▶ WHAT IS REQUIRED
Recast the records below as a Markdown table with two columns, Index and Entry. Give each nonblank line its own row, numbered in order, and leave out blank lines.

Word and item position data
>> begin
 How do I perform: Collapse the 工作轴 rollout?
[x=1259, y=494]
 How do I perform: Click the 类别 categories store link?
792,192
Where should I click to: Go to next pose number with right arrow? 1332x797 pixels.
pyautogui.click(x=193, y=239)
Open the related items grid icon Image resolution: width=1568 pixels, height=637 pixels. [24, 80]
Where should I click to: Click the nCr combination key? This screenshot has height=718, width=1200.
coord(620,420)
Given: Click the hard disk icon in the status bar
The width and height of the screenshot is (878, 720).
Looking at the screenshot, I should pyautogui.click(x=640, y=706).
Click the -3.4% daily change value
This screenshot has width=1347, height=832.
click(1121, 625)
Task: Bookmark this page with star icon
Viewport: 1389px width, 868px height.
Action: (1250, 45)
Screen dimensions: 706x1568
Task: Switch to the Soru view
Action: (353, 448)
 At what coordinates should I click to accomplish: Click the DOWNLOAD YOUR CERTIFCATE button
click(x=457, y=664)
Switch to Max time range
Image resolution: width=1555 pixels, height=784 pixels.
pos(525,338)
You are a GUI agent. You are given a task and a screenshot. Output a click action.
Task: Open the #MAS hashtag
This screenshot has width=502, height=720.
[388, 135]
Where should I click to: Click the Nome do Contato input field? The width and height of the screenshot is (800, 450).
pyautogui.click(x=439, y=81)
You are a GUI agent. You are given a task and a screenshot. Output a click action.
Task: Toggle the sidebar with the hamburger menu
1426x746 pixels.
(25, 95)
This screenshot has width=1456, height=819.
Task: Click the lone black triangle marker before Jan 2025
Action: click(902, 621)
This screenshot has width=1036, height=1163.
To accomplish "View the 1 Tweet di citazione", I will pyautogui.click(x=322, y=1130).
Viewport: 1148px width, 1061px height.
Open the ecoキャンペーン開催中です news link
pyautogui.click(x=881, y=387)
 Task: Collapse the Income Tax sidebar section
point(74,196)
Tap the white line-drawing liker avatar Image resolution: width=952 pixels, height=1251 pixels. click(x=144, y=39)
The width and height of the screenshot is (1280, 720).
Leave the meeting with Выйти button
>> end
▶ RESULT
| Index | Entry |
|---|---|
| 1 |  How do I perform: Collapse the 工作轴 rollout? |
| 2 | [x=1259, y=494] |
| 3 |  How do I perform: Click the 类别 categories store link? |
| 4 | 792,192 |
| 5 | Where should I click to: Go to next pose number with right arrow? 1332x797 pixels. |
| 6 | pyautogui.click(x=193, y=239) |
| 7 | Open the related items grid icon Image resolution: width=1568 pixels, height=637 pixels. [24, 80] |
| 8 | Where should I click to: Click the nCr combination key? This screenshot has height=718, width=1200. |
| 9 | coord(620,420) |
| 10 | Given: Click the hard disk icon in the status bar |
| 11 | The width and height of the screenshot is (878, 720). |
| 12 | Looking at the screenshot, I should pyautogui.click(x=640, y=706). |
| 13 | Click the -3.4% daily change value |
| 14 | This screenshot has width=1347, height=832. |
| 15 | click(1121, 625) |
| 16 | Task: Bookmark this page with star icon |
| 17 | Viewport: 1389px width, 868px height. |
| 18 | Action: (1250, 45) |
| 19 | Screen dimensions: 706x1568 |
| 20 | Task: Switch to the Soru view |
| 21 | Action: (353, 448) |
| 22 |  At what coordinates should I click to accomplish: Click the DOWNLOAD YOUR CERTIFCATE button |
| 23 | click(x=457, y=664) |
| 24 | Switch to Max time range |
| 25 | Image resolution: width=1555 pixels, height=784 pixels. |
| 26 | pos(525,338) |
| 27 | You are a GUI agent. You are given a task and a screenshot. Output a click action. |
| 28 | Task: Open the #MAS hashtag |
| 29 | This screenshot has width=502, height=720. |
| 30 | [388, 135] |
| 31 | Where should I click to: Click the Nome do Contato input field? The width and height of the screenshot is (800, 450). |
| 32 | pyautogui.click(x=439, y=81) |
| 33 | You are a GUI agent. You are given a task and a screenshot. Output a click action. |
| 34 | Task: Toggle the sidebar with the hamburger menu |
| 35 | 1426x746 pixels. |
| 36 | (25, 95) |
| 37 | This screenshot has width=1456, height=819. |
| 38 | Task: Click the lone black triangle marker before Jan 2025 |
| 39 | Action: click(902, 621) |
| 40 | This screenshot has width=1036, height=1163. |
| 41 | To accomplish "View the 1 Tweet di citazione", I will pyautogui.click(x=322, y=1130). |
| 42 | Viewport: 1148px width, 1061px height. |
| 43 | Open the ecoキャンペーン開催中です news link |
| 44 | pyautogui.click(x=881, y=387) |
| 45 |  Task: Collapse the Income Tax sidebar section |
| 46 | point(74,196) |
| 47 | Tap the white line-drawing liker avatar Image resolution: width=952 pixels, height=1251 pixels. click(x=144, y=39) |
| 48 | The width and height of the screenshot is (1280, 720). |
| 49 | Leave the meeting with Выйти button |